THE final major part of the empire of bankrupt former Tory-supporting tycoon Tommy Coakley has collapsed, leaving debts of around £13 million.

Before being sequestrated last month, Coakley was one of Scotland's more colourful businessmen. The property trader and developer flew a private jet, had a fondness for Rolls-Royces, and five years ago was at the centre of a failed bid to take over Motherwell Football Club.

He also pledged £1m over 10 years to the Scottish Conservatives in the run-up to the last election, only to withdraw the offer after the party chairman removed close associate Malcolm Macaskill from the top of the party's list of Glasgow MSPs for failing to disclose that he had twice been bankrupted.
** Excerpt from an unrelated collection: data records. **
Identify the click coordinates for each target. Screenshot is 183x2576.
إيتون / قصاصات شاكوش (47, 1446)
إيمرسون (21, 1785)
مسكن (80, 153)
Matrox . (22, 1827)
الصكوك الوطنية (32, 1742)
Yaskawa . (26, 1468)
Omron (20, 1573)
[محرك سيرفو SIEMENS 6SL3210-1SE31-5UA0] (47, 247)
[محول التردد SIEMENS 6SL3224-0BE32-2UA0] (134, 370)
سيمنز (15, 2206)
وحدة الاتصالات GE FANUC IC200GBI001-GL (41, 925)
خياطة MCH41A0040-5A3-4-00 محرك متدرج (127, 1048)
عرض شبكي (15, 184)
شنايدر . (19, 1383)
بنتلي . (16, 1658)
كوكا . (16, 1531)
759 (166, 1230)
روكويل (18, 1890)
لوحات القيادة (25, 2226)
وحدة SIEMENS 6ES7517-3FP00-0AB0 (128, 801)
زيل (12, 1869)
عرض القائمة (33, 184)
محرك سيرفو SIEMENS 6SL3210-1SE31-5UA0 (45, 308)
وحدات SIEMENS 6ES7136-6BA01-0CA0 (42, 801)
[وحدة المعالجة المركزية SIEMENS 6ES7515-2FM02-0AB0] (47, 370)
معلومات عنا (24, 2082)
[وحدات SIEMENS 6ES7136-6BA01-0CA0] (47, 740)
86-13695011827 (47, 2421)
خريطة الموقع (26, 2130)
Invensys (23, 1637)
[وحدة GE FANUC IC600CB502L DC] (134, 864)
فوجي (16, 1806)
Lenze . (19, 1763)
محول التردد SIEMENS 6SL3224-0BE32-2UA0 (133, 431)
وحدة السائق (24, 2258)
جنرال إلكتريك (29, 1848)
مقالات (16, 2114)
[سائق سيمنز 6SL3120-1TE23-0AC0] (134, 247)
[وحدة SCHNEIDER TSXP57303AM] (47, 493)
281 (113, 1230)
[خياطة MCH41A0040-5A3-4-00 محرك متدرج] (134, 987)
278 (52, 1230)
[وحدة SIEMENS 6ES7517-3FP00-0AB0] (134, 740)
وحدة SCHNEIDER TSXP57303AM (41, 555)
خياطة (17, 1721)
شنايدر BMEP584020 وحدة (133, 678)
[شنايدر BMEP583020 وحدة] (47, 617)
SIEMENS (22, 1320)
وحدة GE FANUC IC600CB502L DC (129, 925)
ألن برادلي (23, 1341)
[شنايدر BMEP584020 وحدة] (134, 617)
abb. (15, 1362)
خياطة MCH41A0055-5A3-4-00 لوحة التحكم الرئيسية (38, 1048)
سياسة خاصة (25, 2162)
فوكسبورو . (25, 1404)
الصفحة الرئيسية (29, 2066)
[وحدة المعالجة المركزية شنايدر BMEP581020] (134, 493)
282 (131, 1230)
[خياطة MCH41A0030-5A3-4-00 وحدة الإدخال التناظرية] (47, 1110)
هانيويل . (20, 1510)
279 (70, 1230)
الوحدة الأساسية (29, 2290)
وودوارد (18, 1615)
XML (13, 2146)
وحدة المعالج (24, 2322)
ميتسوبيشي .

In 2008, the Sunday Times Rich List estimated he had assets worth £70m, having dabbled in everything from business parks to the now-defunct Bar Budda chain, including ventures in London's Mayfair and Malaga.

But he was one of the entrepreneurs caught with too much debt when the market turned, and the past few months have seen his web of over a dozen companies mostly unwind.

The last major one still trading, St Vincent Street (491) Ltd (SVS), which controls a portfolio of over 50 properties around Scotland, was last week pushed into administration by Nationwide, which is owed £12.6m.

The company is owned by The Coakley Group, which has been in Coakley's wife Marlene's name for the past few years. It also owes £300,000 to Tennent Caledonian. This relates to a mortgage the brewer granted SVS over office space in Glasgow city centre.

SVS's administrator, London-based Moorfields Corporate Recovery, told the Sunday Herald a major financial institution is in talks with Nationwide to pay the debt and take over the firm.

Moorfields said The Coakley Group was in discussions with the institution before the administration but not quickly enough to prevent Nationwide from taking effective control.

One possible complication is a fund called Hadrian SARL, which was the main creditor to Coakley's other businesses. It is owed around £25m, a debt which it bought from collapsed bank Anglo Irish several years ago, presumably at a substantial discount.

In pursuit of this sum it sequestrated Coakley last month, having already pushed his family's other two main trading vehicles, Mar Retail and Regents Retail Investment Company, respectively into administration and liquidation last year.

It is based in Luxembourg, but its members include major Scottish players such as Edinburgh banker Ben Thomson.

According to official documents seen by the Sunday Herald, Hadrian believes it can only recover £1m from Mar, which owes the bulk of the debt but only owns three tracts of undeveloped land in Lanarkshire and Dundee.

But Hadrian may be able to recover up to £8m from SVS on the back of an agreement the company reached with Anglo Irish several years ago relating to property transfers by Mar and Regents to SVS that were used to pay down some of the total debt in 2010-11.

Hadrian has taken legal advice as to whether it would be able to recover this money from SVS, although the Sunday Herald could not ascertain at the time of writing whether it intended to raise an action. Moorfields was not aware of Hadrian's interest going into the weekend.

Mar also owed £2.7m to Coakley himself, an unsecured debt which Mar administrator PricewaterhouseCoopers did not think would be recovered. He also offloaded his Glenlora Estate at Lochwinnoch in Renfrewshire several years ago. It is currently valued on property site Zoopla at nearly £1.5m.

After his sequestration, Coakley resigned his directorship of nine companies in which his family has an interest, including Box Leisure, owner of The Box nightclub in central Glasgow. In the preceding months, he resigned as a director of The Coakley Group and Nico's, which owns a cafe bar of the same name in Glasgow.

In an interview in 2010, Coakley said that his businesses had "hit the bottom", and said that although he was not a reckless person "I will take chances", and described himself as a wild card.

He declined to give an interview last week, but stressed that he had not been an owner of The Coakley Group since 2007 and that that company had not gone into administration.

Hadrian could not be reached in time for publication.